House Passes Tobacco Regulation BillApril 2, 2009 - by Donny Shaw
With somewhat less support than last year, the House has once again approved the Family Smoking Prevention and Tobacco Control Act (H.R. 1256) which would put tobacco products under regulation from the Food and Drug Administration, but would not allow the agency to ban the products altogether. In the previous session of Congress, the House passed the bill by an overwhelming vote of 325-102; despite an expanded Democratic majority in the House, today’s vote was 298-112.
Twenty-one representatives did not vote today either way and support from Republicans dropped off from 96 “aye” votes last session to only 70 today. According to the OpenCongress Wiki, the bill would provide the FDA the legal authority to do the following:
- Prevent tobacco advertising that targets children
- Prevent the sale of tobacco products to minors
- Help smokers overcome their addiction
- Identify and reduce the toxic constituents of tobacco products and tobacco smoke for those who continue to be exposed to them
- Regulate claims about reduced risk tobacco products
- Prevent the tobacco industry from misleading the public about the dangers of smoking.

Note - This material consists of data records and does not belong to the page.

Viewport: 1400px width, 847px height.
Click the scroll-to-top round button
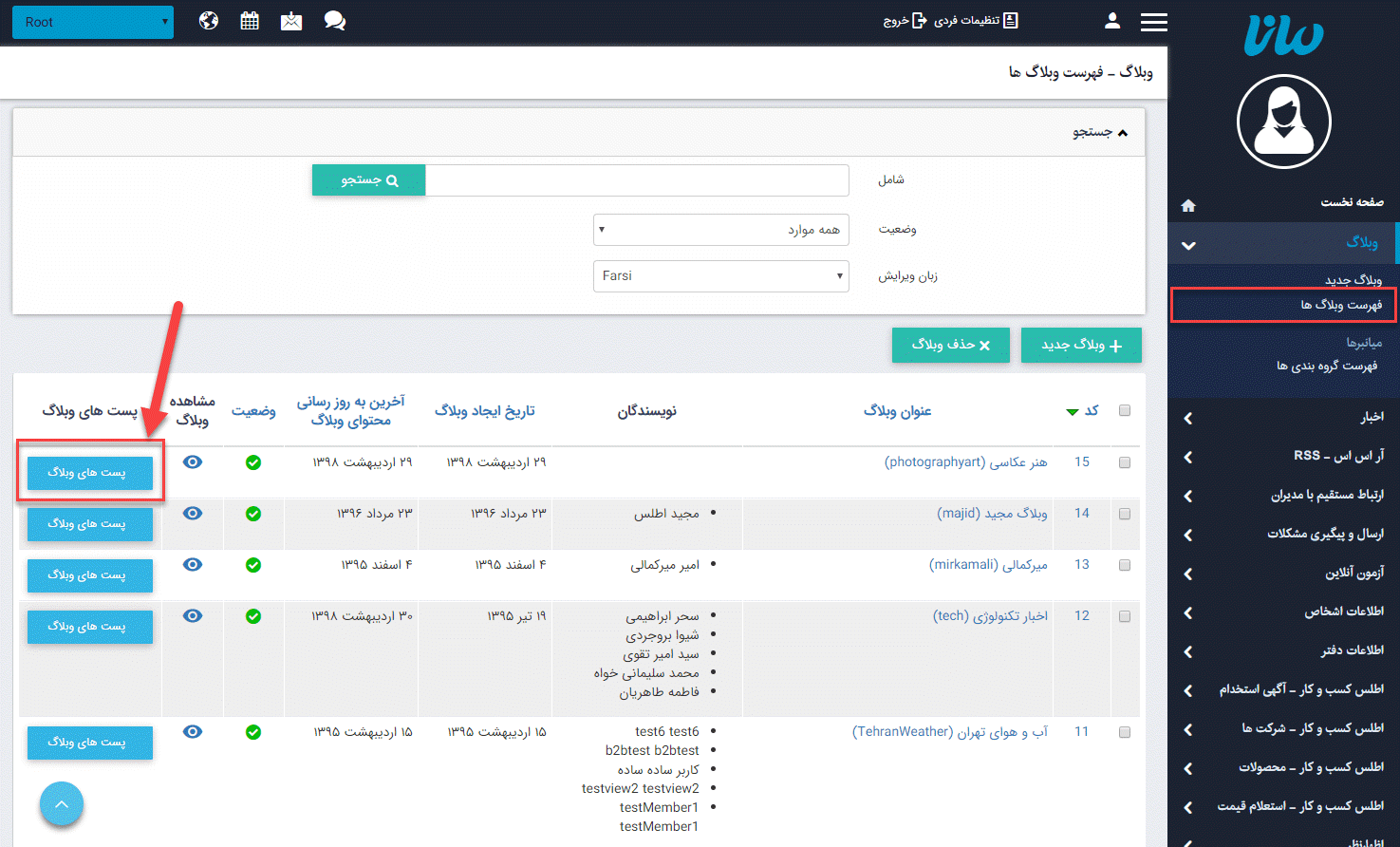(62, 804)
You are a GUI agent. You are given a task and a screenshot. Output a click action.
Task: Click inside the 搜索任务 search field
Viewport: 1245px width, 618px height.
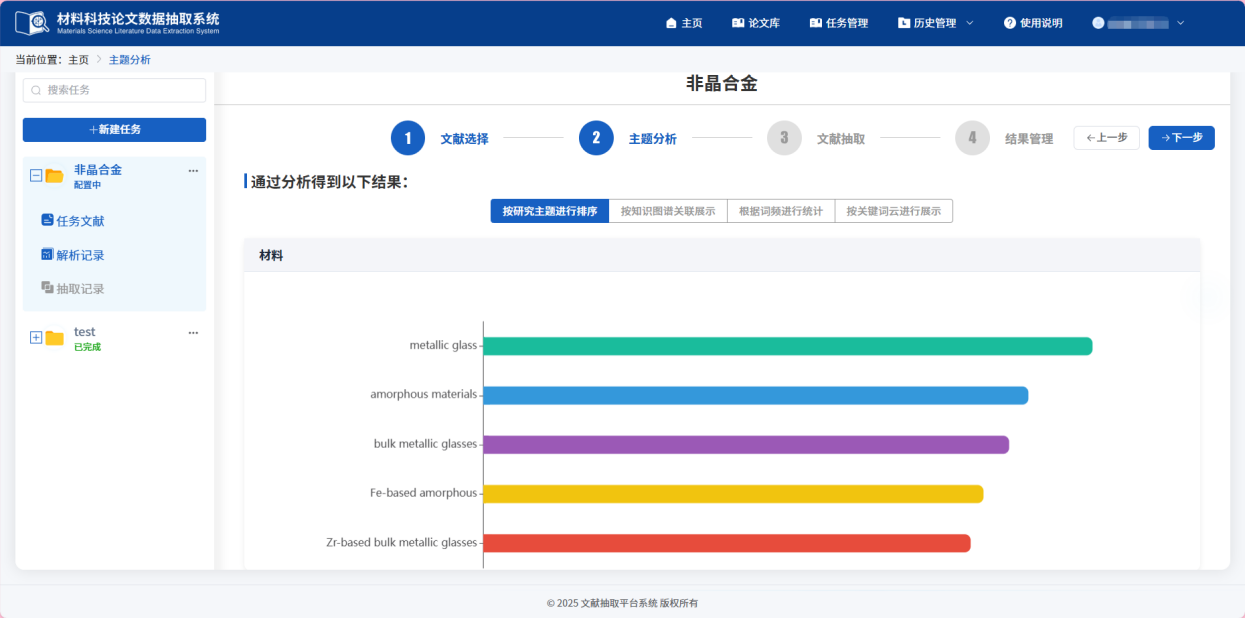[x=114, y=90]
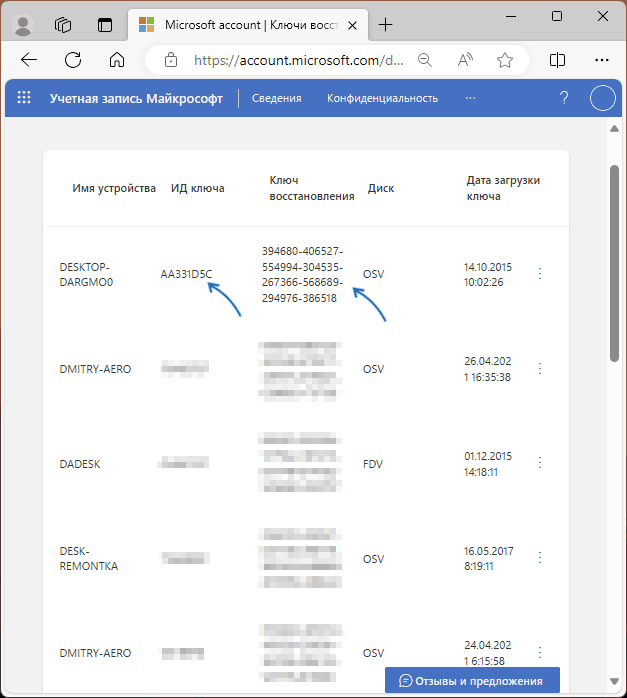The height and width of the screenshot is (698, 627).
Task: Open the split screen icon
Action: point(557,60)
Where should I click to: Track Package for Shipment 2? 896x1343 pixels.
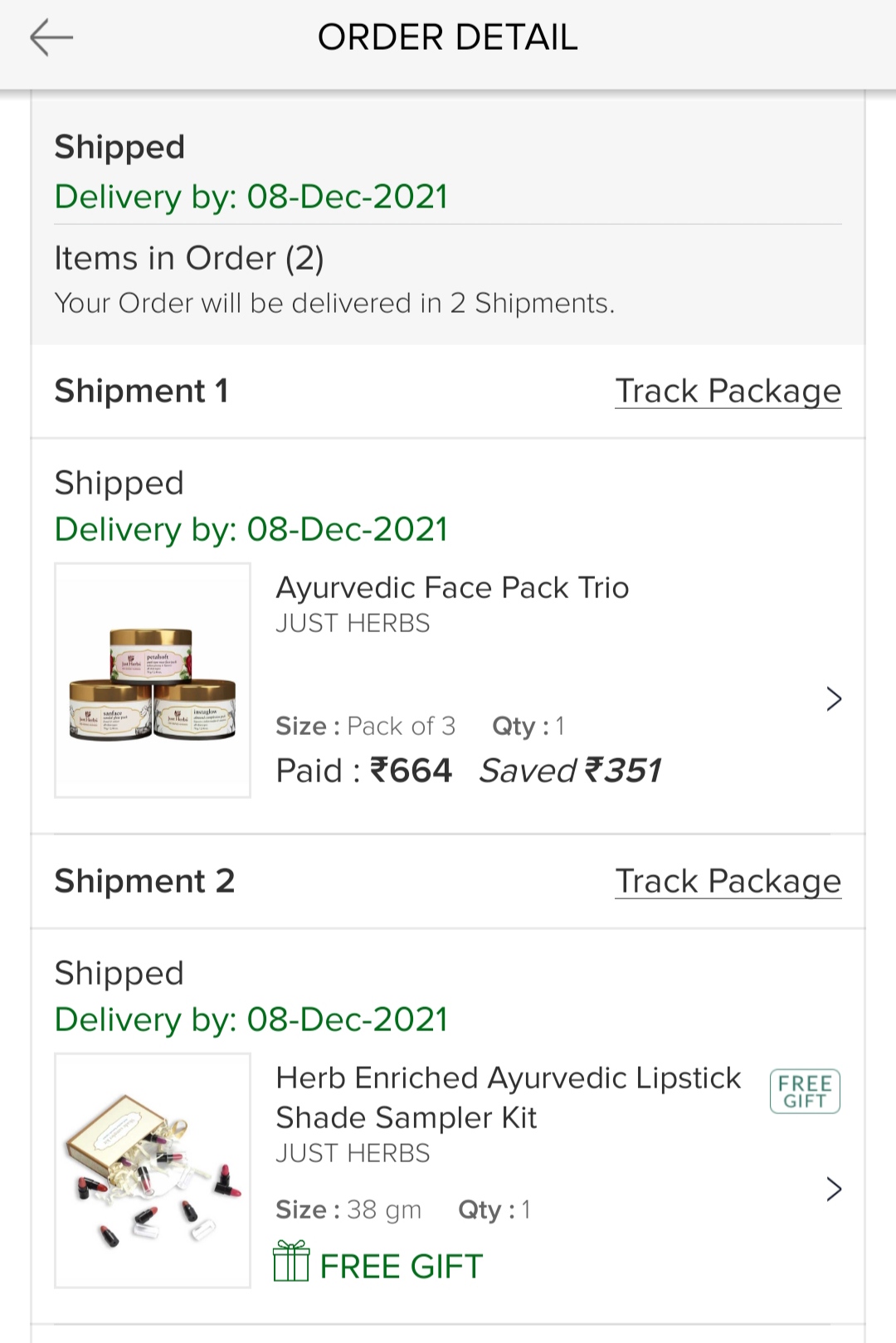point(728,881)
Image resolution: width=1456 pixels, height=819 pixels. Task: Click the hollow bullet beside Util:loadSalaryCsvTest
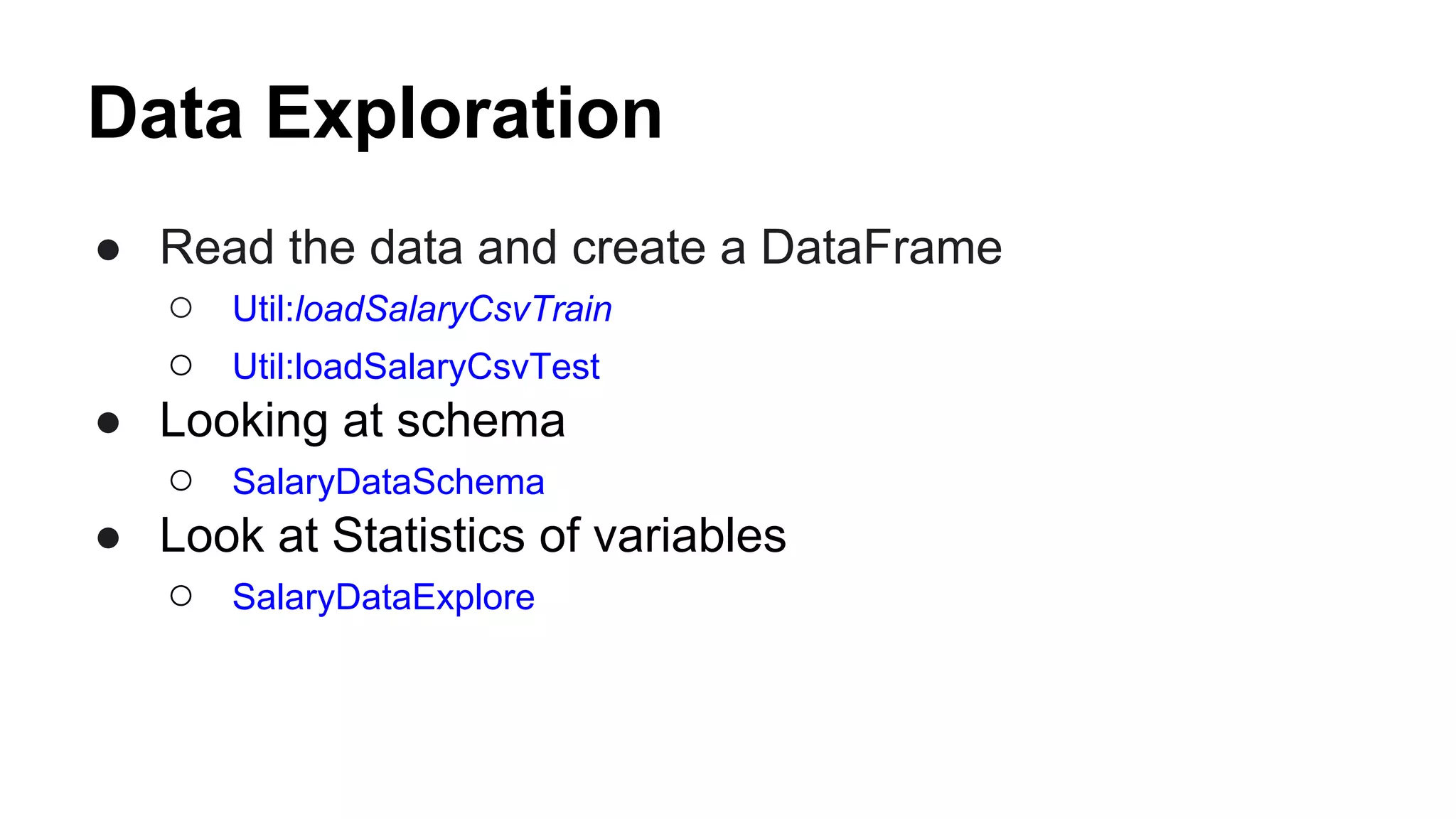[x=181, y=365]
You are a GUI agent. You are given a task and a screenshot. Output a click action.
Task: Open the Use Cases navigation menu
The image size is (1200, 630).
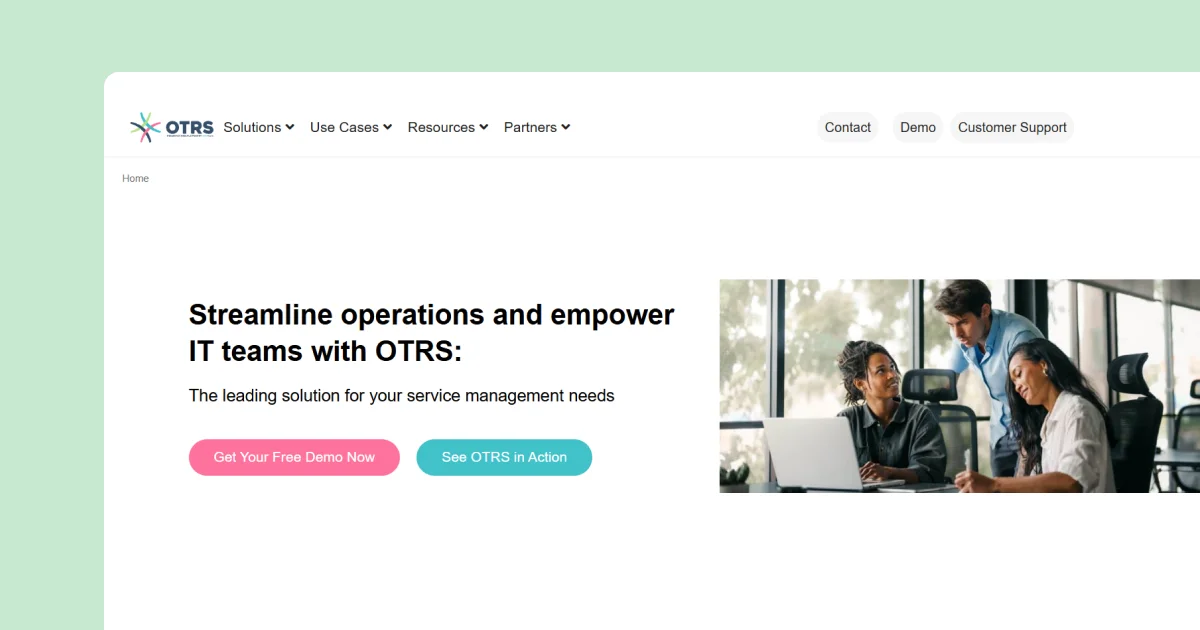click(344, 127)
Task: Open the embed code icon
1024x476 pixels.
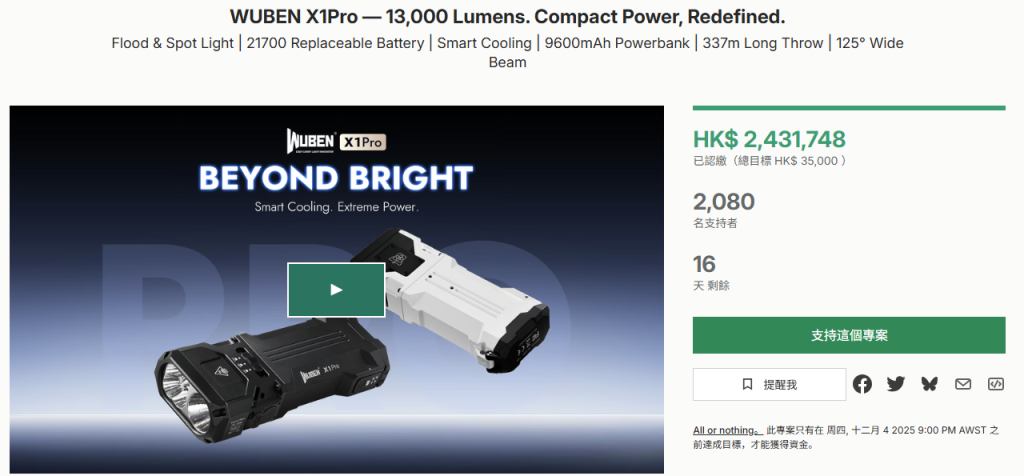Action: point(995,384)
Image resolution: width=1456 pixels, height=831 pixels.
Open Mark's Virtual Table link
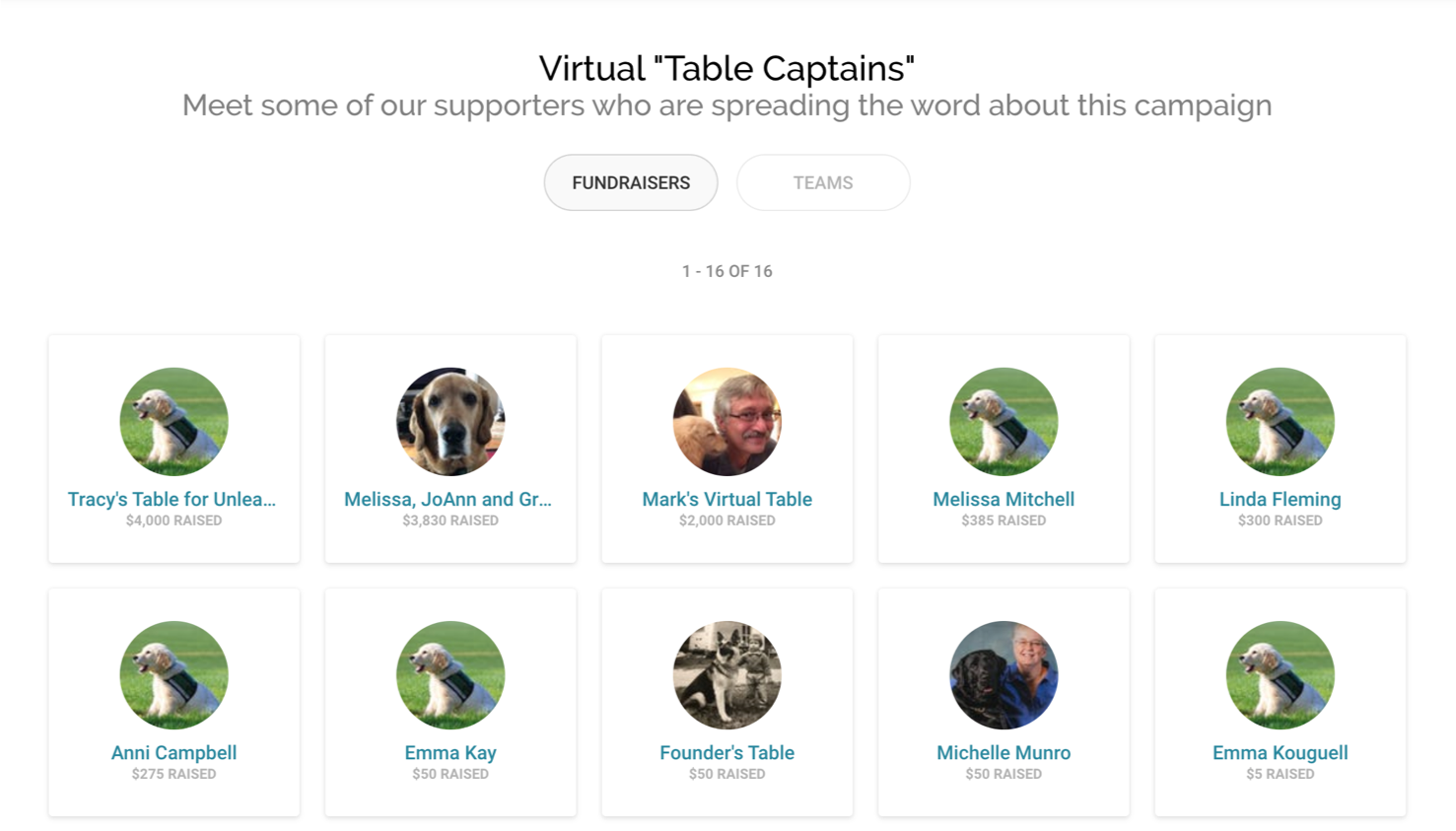tap(728, 500)
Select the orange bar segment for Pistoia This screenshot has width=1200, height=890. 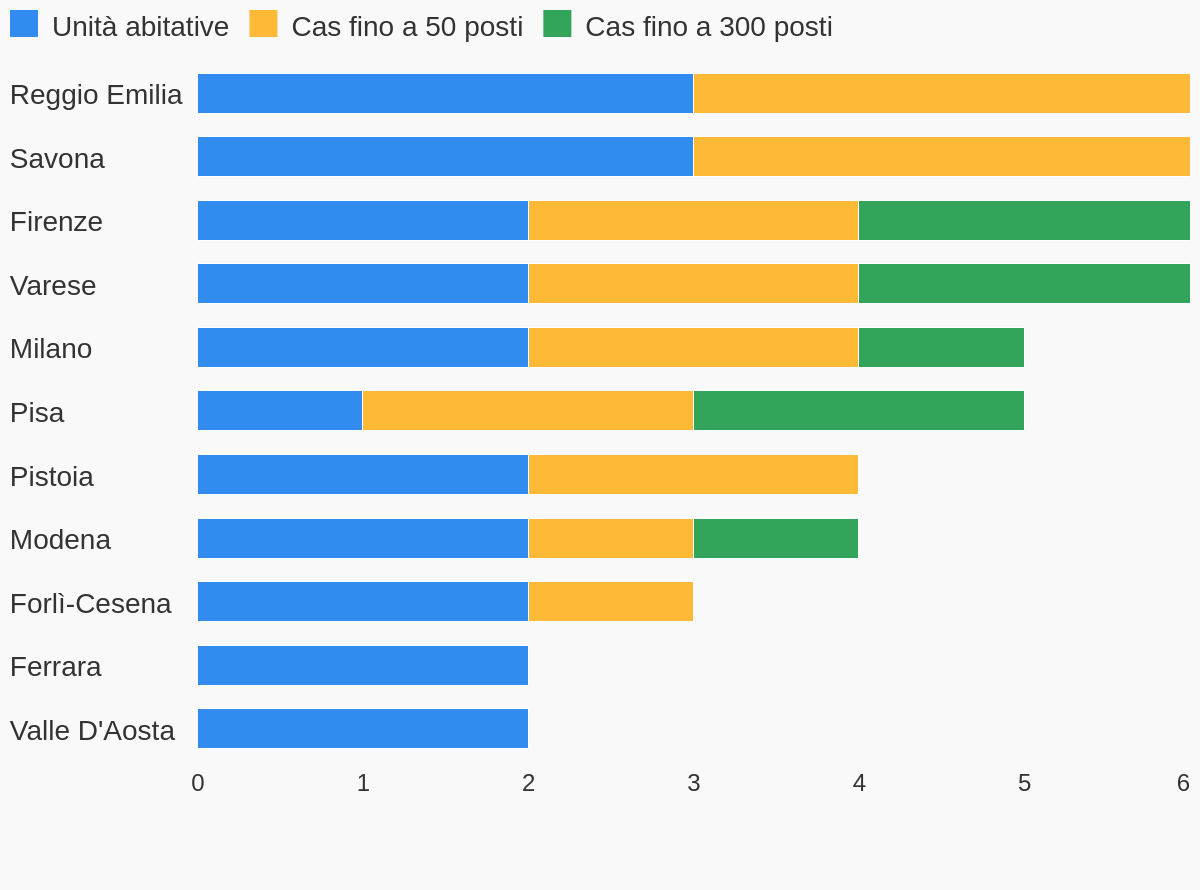tap(693, 475)
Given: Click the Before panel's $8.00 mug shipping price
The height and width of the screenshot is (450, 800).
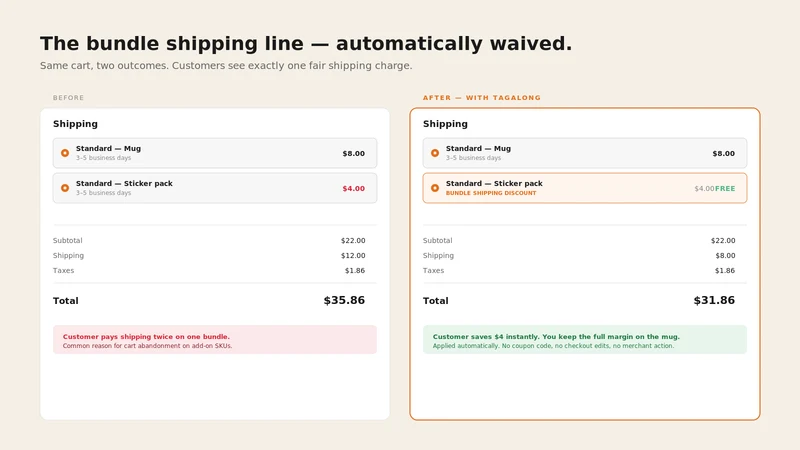Looking at the screenshot, I should (354, 154).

This would include establishing stronger warning labels on tobacco products, more stringent regulations of the advertising and sales of tobacco products, the gradual reduction and removal of hazardous ingredients from cigarettes, and new standards for tobacco products labeled “reduced risk” or “low tar.”
One of the most controversial provisions is the Special Rules for Cigarettes section, which bans all flavored tobacco except menthol:
Beginning 3 months after the date of enactment of the Family Smoking Prevention and Tobacco Control Act, a cigarette or any of its component parts (including the tobacco, filter, or paper) shall not contain, as a constituent (including a smoke constituent) or additive, an artificial or natural flavor (other than tobacco or menthol) or an herb or spice, including strawberry, grape, orange, clove, cinnamon, pineapple, vanilla, coconut, licorice, cocoa, chocolate, cherry, or coffee, that is a characterizing flavor of the tobacco product or tobacco smoke. Nothing in this subparagraph shall be construed to limit the Secretary’s authority to take action under this section or other sections of this Act applicable to menthol or any artificial or natural flavor, herb, or spice not specified in this subparagraph.
The New York Times had a great piece on this provision last year, explaining that menthol, the most popular cigarette choice of African-American smokers, was protected in the bill to win support from big campaign donors like Altria Group. Since the bill would put new limits on cigarette advertising, it will likely help Altria’s Marlboro brand stay on top of the industry because smaller brands would have fewer advertising opportunities.
President Obama was a co-sponsor of the bill when he was in the Senate and is hoping the Senate will pass the bill so he can sign it into law.
Getting the bill through the Senate, however, may be difficult. The two senators from the highest tobacco producing state, North Carolina, strongly oppose the bill. Sen. Richard Burr [R, NC] is threatening a filibuster and may be backed up by Sen. Kay Hagan [D, NC]. They are pushing a separate bill, the Federal Tobacco Act of 2009, that would set up a separate agencies to oversee tobacco. The Burr-Hagan agency would be empowered to restrict some advertising and require ingredients to be listed on packs, but they would not have the power to ban products or restrict certain ingredients.